(Excerpt to read begins)

The coronavirus pandemic will take years to recover from and has already caused a greater economic shock than the global financial crisis of 2007-09, the Organisation for Economic Co-operation and Development (OECD) has said.

As governments unveil trillions of dollars of spending to prevent millions of jobs disappearing, OECD secretary general Angel Gurria called on world leaders to “throw everything” at the Covid-19 crisis.

Stringent social distancing measures to keep people at home are essential to contain the virus, Mr Gurria said in a statement, but he warned that they are thrusting economies into an unprecedented “deep freeze” state, from which recovery will not be straightforward or automatic.

He cautioned that even the most severe economic scenarios imagined at the start of March were not pessimistic enough.

Speaking to the BBC, Mr Gurria said it was “wishful thinking” to hope that countries would rebound quickly from the pandemic.

He said: “And the reason is that we don’t know how much it’s going to take to fix the unemployment because we don’t know how many people are going to end up unemployed.

“We also don’t know how much it’s going to take to fix the hundreds of thousands of small and medium enterprises who are already suffering.”

The OECD has warned that the health crisis caused by Covid-19 will be followed by a global economic crisis and a jobs crisis.

(Excerpt to read ends)

> [Prompt]
Carry on the news report about the OECD's warning on the pandemic's economic toll, beginning right after its last sentence.

(Extracted records begins)

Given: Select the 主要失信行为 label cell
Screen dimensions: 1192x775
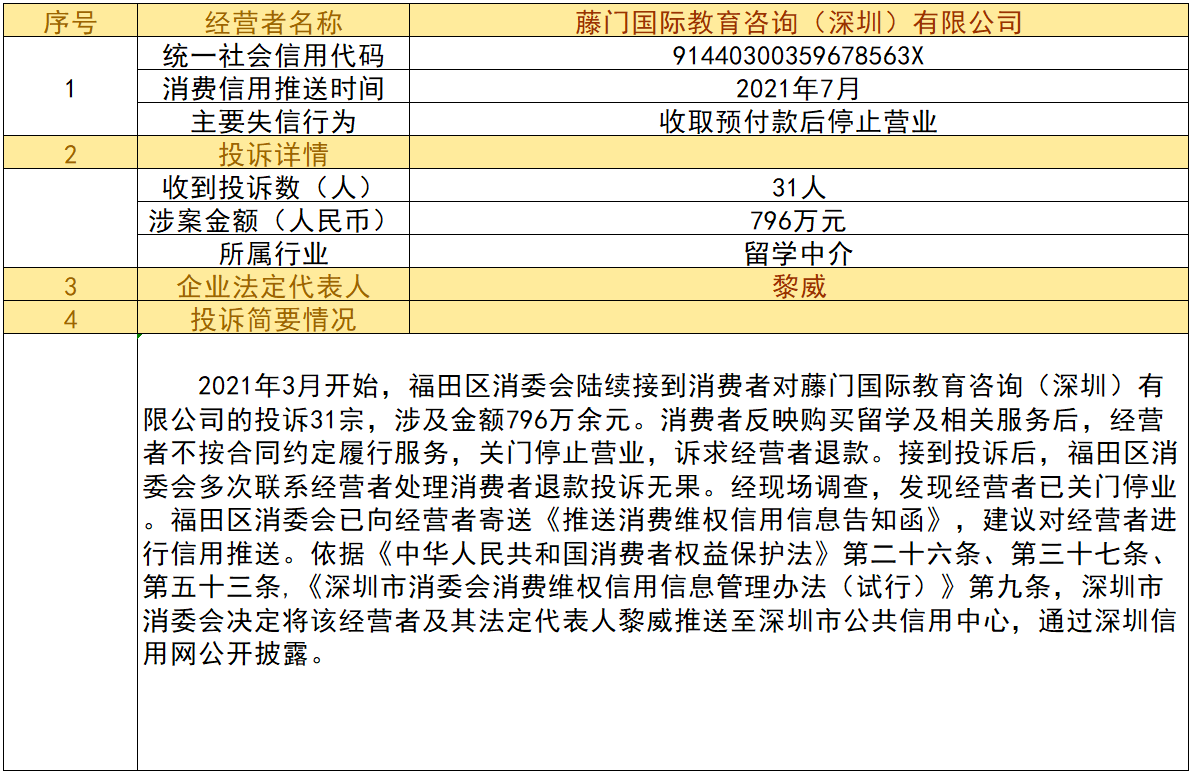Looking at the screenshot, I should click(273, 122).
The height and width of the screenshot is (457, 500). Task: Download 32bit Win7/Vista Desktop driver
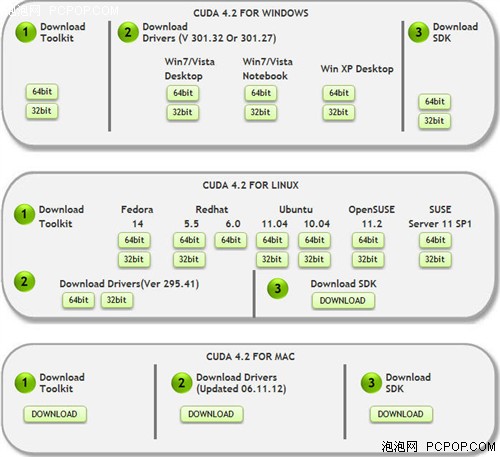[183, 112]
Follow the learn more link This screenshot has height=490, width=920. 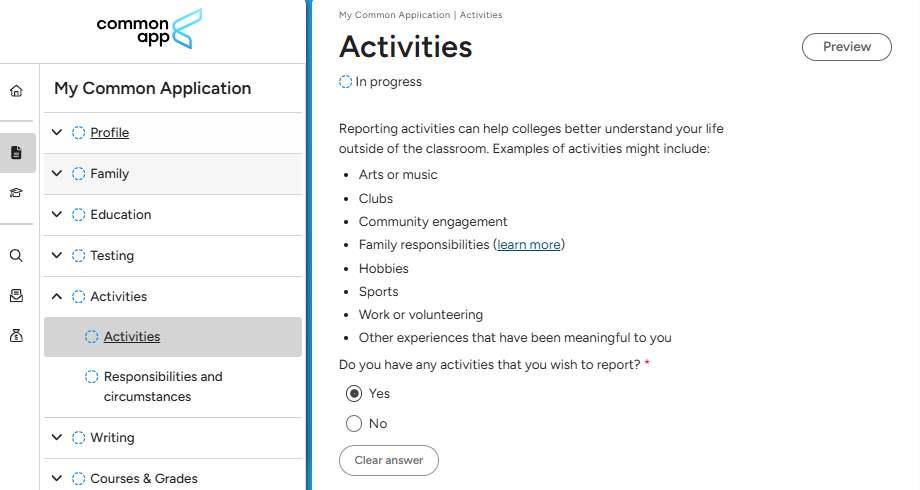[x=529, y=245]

(Extracted records ends)

> [Reply to the task]
It is calling for an urgent and large-scale international response to be launched urgently, to address the immediate threat to health, the subsequent damage to economic activity and the longer-term issue of preparedness for a similar shock in future.

Rishi Sunak, the UK chancellor, announced £330bn of government-backed loans and a further £20bn of grants and tax breaks last week but was forced to add to those measures days later with direct state support for wages.

The package of measures will mean the government pays 80 per cent of wages for employees who have no work during the pandemic for an initial period of three months, up to a value of £2,500 per worker per month.

In the US, Congress struggled over the weekend to agree a bailout deal as Democrats criticised Republicans for supporting corporations over workers.

Spanish prime minister Pedro Sanchez called on Sunday for the EU to “articulate a grand Marshall Plan of reconstruction”.

He told a press conference: “We are making an extraordinary fiscal effort, but it is important that it is not only at the national level.”